--- START ---

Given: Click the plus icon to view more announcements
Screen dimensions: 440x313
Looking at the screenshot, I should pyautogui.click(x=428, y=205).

--- END ---
--- START ---

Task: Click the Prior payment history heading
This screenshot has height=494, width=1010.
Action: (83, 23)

--- END ---
--- START ---

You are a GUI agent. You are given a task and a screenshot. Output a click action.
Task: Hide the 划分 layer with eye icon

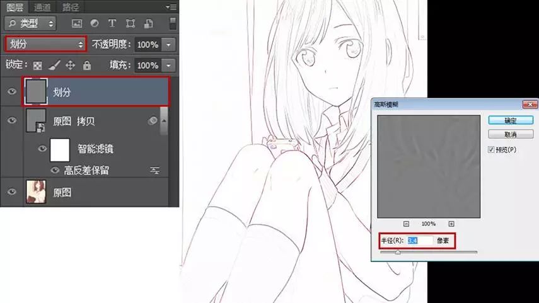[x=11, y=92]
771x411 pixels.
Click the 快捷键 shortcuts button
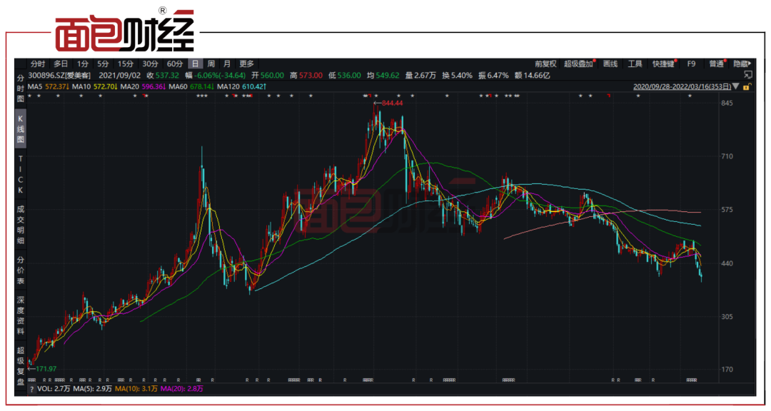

--- END ---

» What to do
Above are the records; please give again, exactly and in full, only the lines that run from the line with "Task: Hide the 划分 layer with eye icon" through the line with "Click the 快捷键 shortcuts button", with no pictures.

» Response for this exercise
Task: Hide the 划分 layer with eye icon

[x=11, y=92]
771x411 pixels.
Click the 快捷键 shortcuts button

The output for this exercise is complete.